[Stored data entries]
# # # #

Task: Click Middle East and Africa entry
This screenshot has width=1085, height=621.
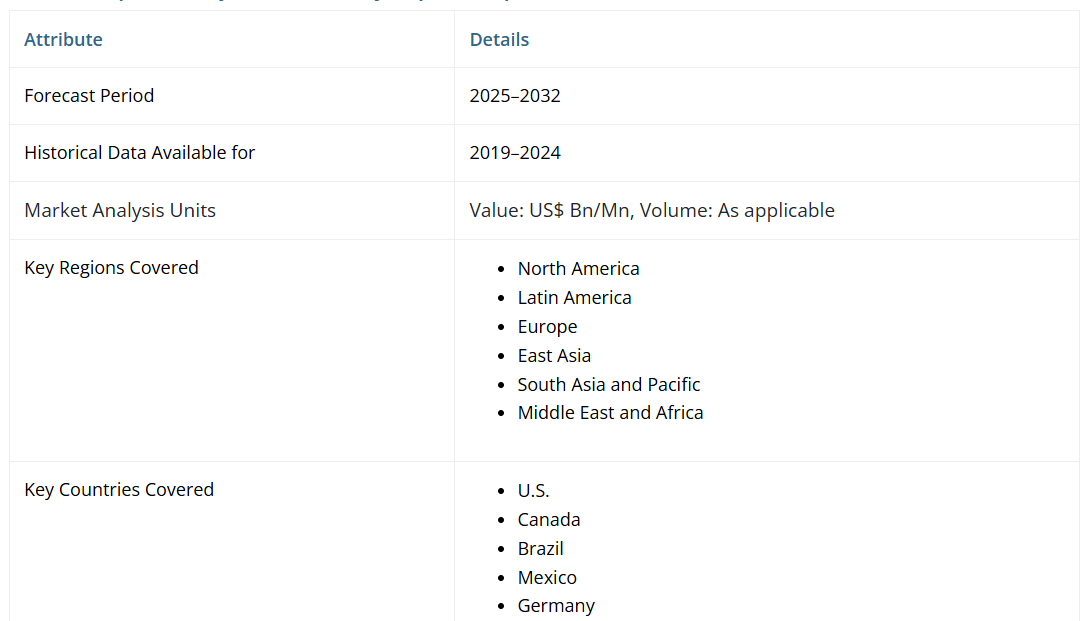Action: (610, 413)
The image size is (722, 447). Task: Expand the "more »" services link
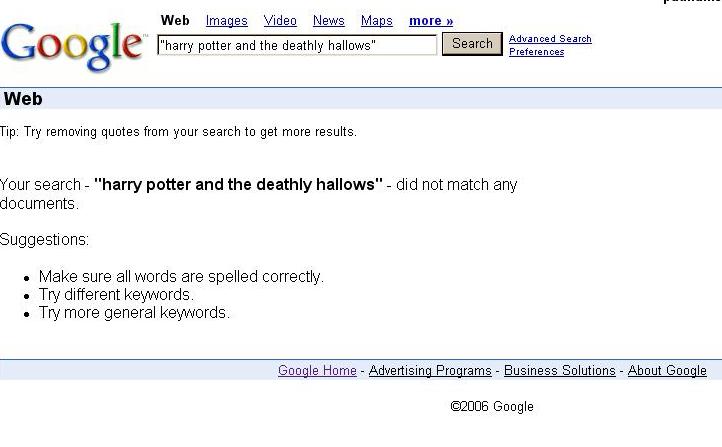click(x=431, y=20)
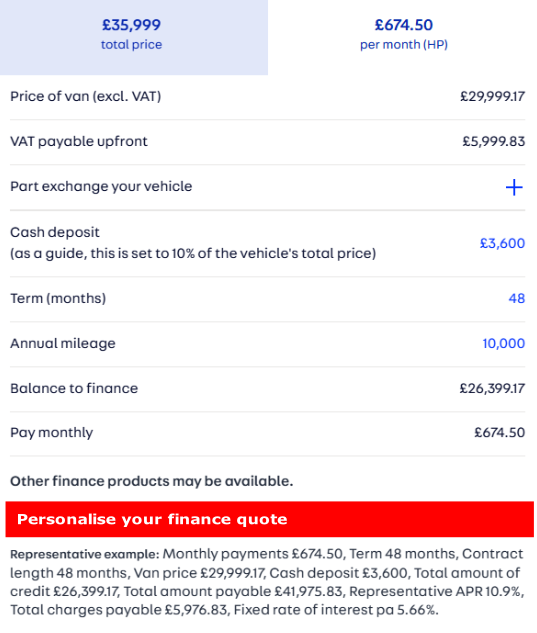Image resolution: width=537 pixels, height=633 pixels.
Task: Click the Cash deposit label
Action: pyautogui.click(x=55, y=232)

# # # #

#### [Exercise aim]
Edit the items above by replacing "Middle East and Africa" with "Asia Pacific" and keeping everything else unchanged. Leave the pictures out of your answer.

#### [Completed exercise]
Task: Click Asia Pacific entry
This screenshot has width=1085, height=621.
Action: (610, 413)
The image size is (722, 447). Task: Expand the "more »" services link
click(x=431, y=20)
Image resolution: width=537 pixels, height=633 pixels.
Task: Click the Cash deposit label
Action: pyautogui.click(x=55, y=232)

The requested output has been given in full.